The demand for these non-statistician roles is high. Experts projected that three million new jobs would open up for candidates who have data science and analytical skills in the year 2020 alone. Many of these statistics-related careers offer high wages.
The Curriculum and Concentration Options of a Statistics Degree
If you’ve decided that a career in statistics is for you, the next step is to learn more about the degree itself.
Undergraduate Degrees in Statistics
When you major in statistics, you should expect to take classes in subjects like the following:
- Statistical concepts and applications
- Inferential statistics
- Statistical programming
Analysis plays a big part in studying statistics. The best undergraduate statistics programs often include multiple types of courses in analysis, including:
- Multivariate analysis
- Regression analysis
- Analysis of categorical data
- Analysis of forecasting systems
Some coursework is intended to help students learn the specifics of important areas of application. For example, a course in experimental design methods is valuable for statisticians and analysts who work closely with other scientists conducting research. A class on survey sampling in business equips students with the knowledge they need for business applications of statistics.
Statistics majors will also take coursework in other branches of the mathematical sciences. After all, there’s a reason a statistician may also be called a mathematical statistician. Statistics is closely related to math, and a mathematical statistician has competence in other areas of math as well as extensive knowledge of the principles and methods of statistical analysis.
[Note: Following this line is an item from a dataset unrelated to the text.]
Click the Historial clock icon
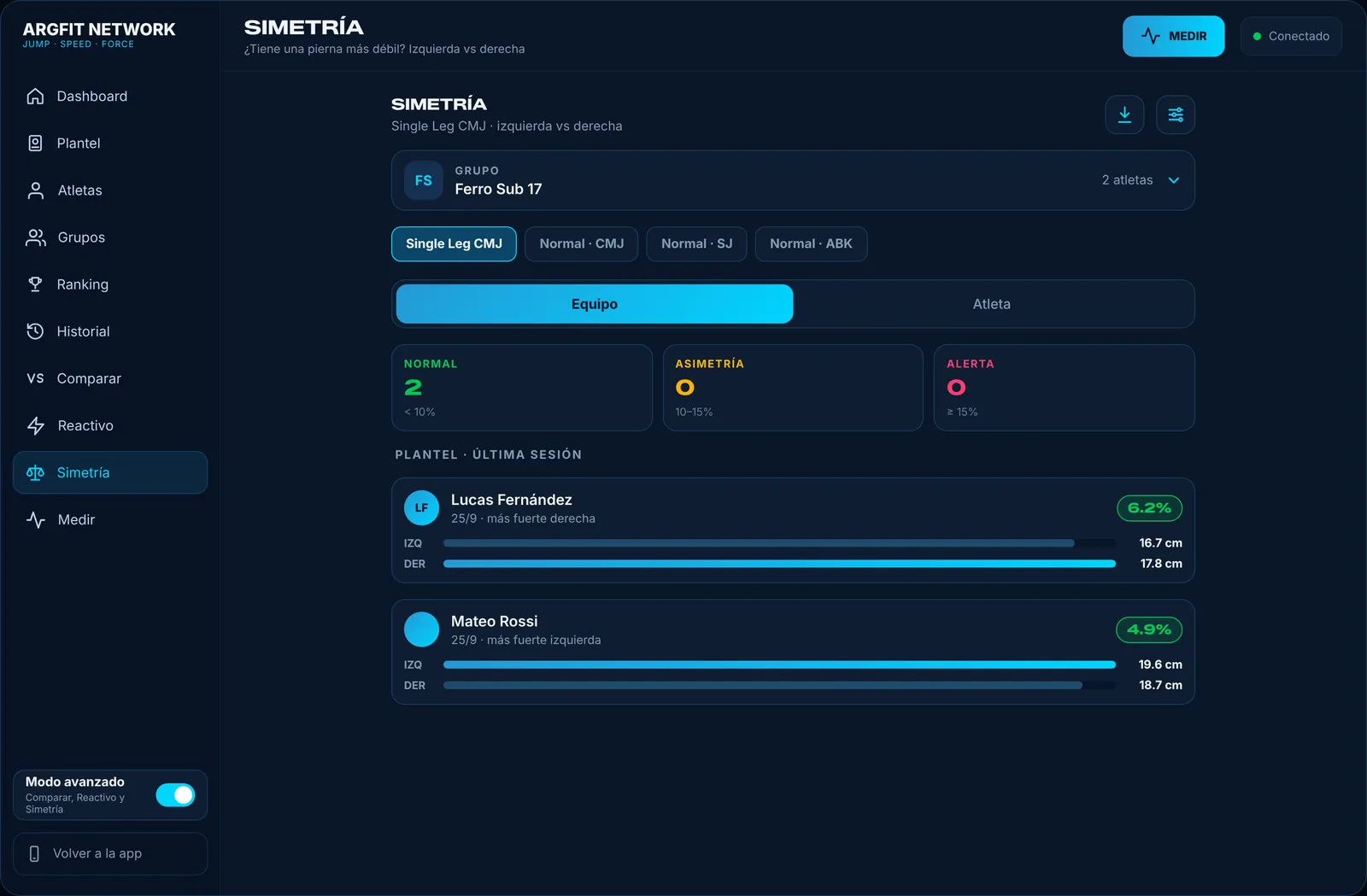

Common math coursework includes:
- Linear algebra
- Abstract algebra
- Differential equations
At the undergraduate level, colleges may offer either (or both) Bachelor of Arts and Bachelor of Science degrees in statistics. According to U.S. News & World Report, Bachelor of Arts programs tend to emphasize the practical application of statistical methods more. Bachelor of Science programs in statistics focus more on the intensive math coursework that prepares students for graduate study in this field. As such, aspiring graduate students may be better off choosing a science-oriented bachelor’s degree program.
Should You Earn a Master’s Degree in Statistics?
In many industries, a bachelor’s degree is sufficient to get started in an entry-level role as an analyst. Suppose, however, that you want to rise to the level of senior statistician. Perhaps you want to work in academia at a state university or private college. Maybe you want to develop more specialized skills, like a stronger background in survey methodology or a deeper understanding of machine learning and other computer tools and applications. It might be in your best interests to consider advancing your education. Many statisticians have a master’s degree or higher. It’s not unusual to see a senior statistician working in private industry or in academia to hold a doctorate.